時代劇の戦闘シーンで、敵の攻撃をもろともせずに駆けまわる馬は、雨嵐とふる矢をかいくぐり、勇壮果敢に突進する。「傷だらけの馬は大丈夫だろうか」と憂えるが、ふと、盛岡市の繋温泉神社の由緒書き「繋の湯で義家は愛馬の傷をいやした」を思いだした。
湯ノ館山は「湯」と「館」がキーワードである。安倍貞任に対する源義家は、厨川柵を見渡す好位置の湯ノ館山に陣を張り、館の直下150mに湧く薬効あらたかな湯ノ沢を知った。高さ350mの湯ノ館山に立てば、眼下に流れる雫石川、雄大な雫石盆地、北の奥にそびえる岩手山や奥羽の山々をずらっと見渡せる。そして貞任が護る厨川柵は東方にある。10年にわたる前九年合戦は、かくして「湯と見晴らし」を手にした義家に軍配があがり、1062年に安倍一族は滅ぶ。
コースは二つ。温泉施設の清温荘の右手から急な階段を20分登り、小さなピークに立つ。ここは、繋温泉神社の裏から登るコースと、山頂へ向かう路の三差路で、温泉街と御所湖を見渡す絶景ポイントだ。ゆっくり呼吸を整えよう。

湯ノ沢に落ちこむ尾根と谷はどこも急で危うい。下りの尾根を読み間違えると厄介なので、山頂から標高310mまで東進し、南西の尾根を下れば効率よく林道にでる。下山後は、温泉街の粋なおもてなし「足湯」に浸かる。
「猫石」にまつわる伝説が面白い。
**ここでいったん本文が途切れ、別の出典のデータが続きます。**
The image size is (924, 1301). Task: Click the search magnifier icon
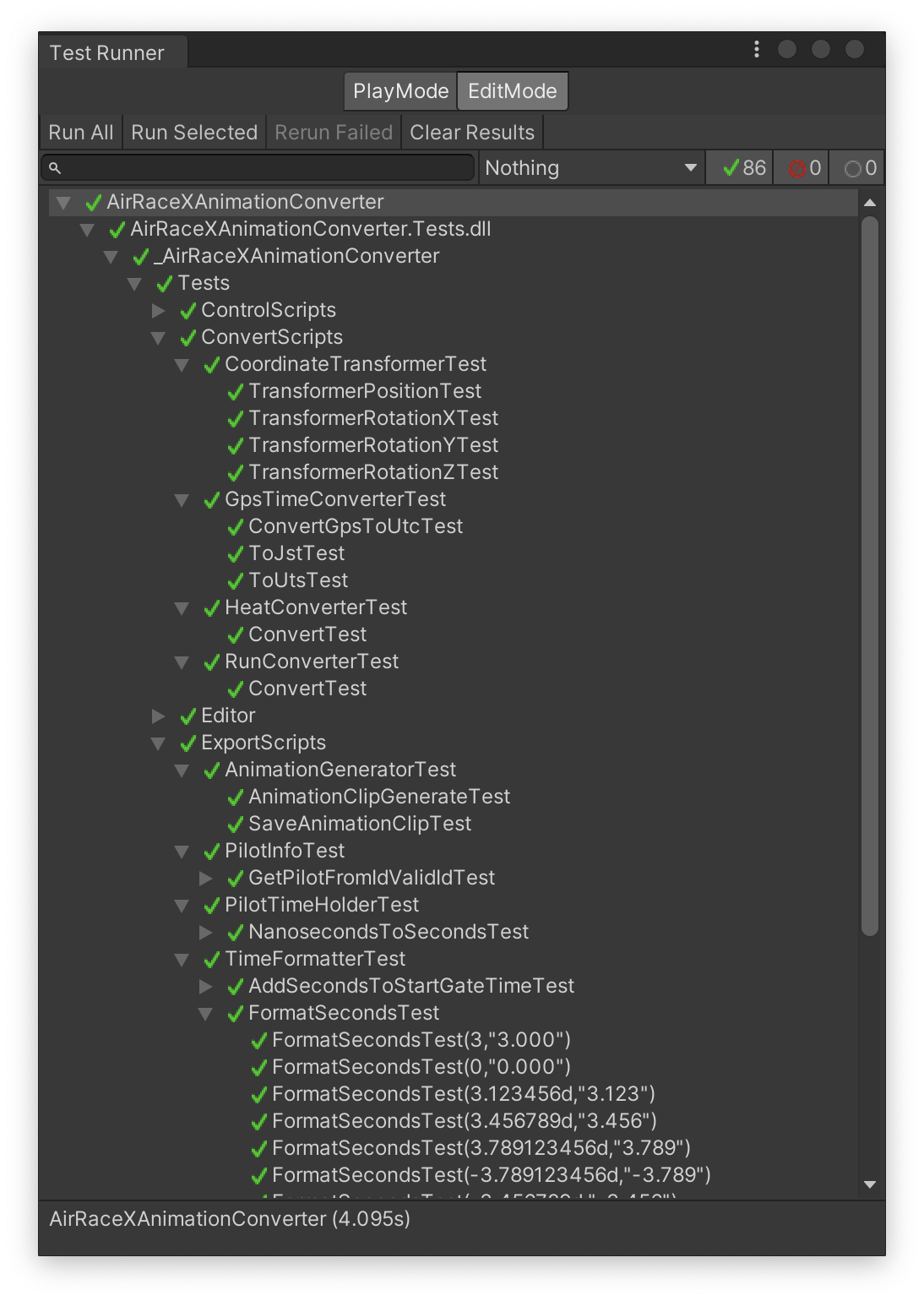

貞任に追い詰められ兵糧に窮した義家軍は、山の植物や動物を殺生して山中に残骸を捨てた。骨や肉片は巨大な猫石に化け、義家の愚行を戒めた。大きさが今の5倍もあった「猫石」を敬い、赤飯をあげてお祭りする人がいたらしい。
地表を掘りおこした無数の痕跡を見た。ミミズや虫をさがすイノシシの仕業だろうが、突進されたらまずい。熊や鹿と違うドキドキ感が不気味だ。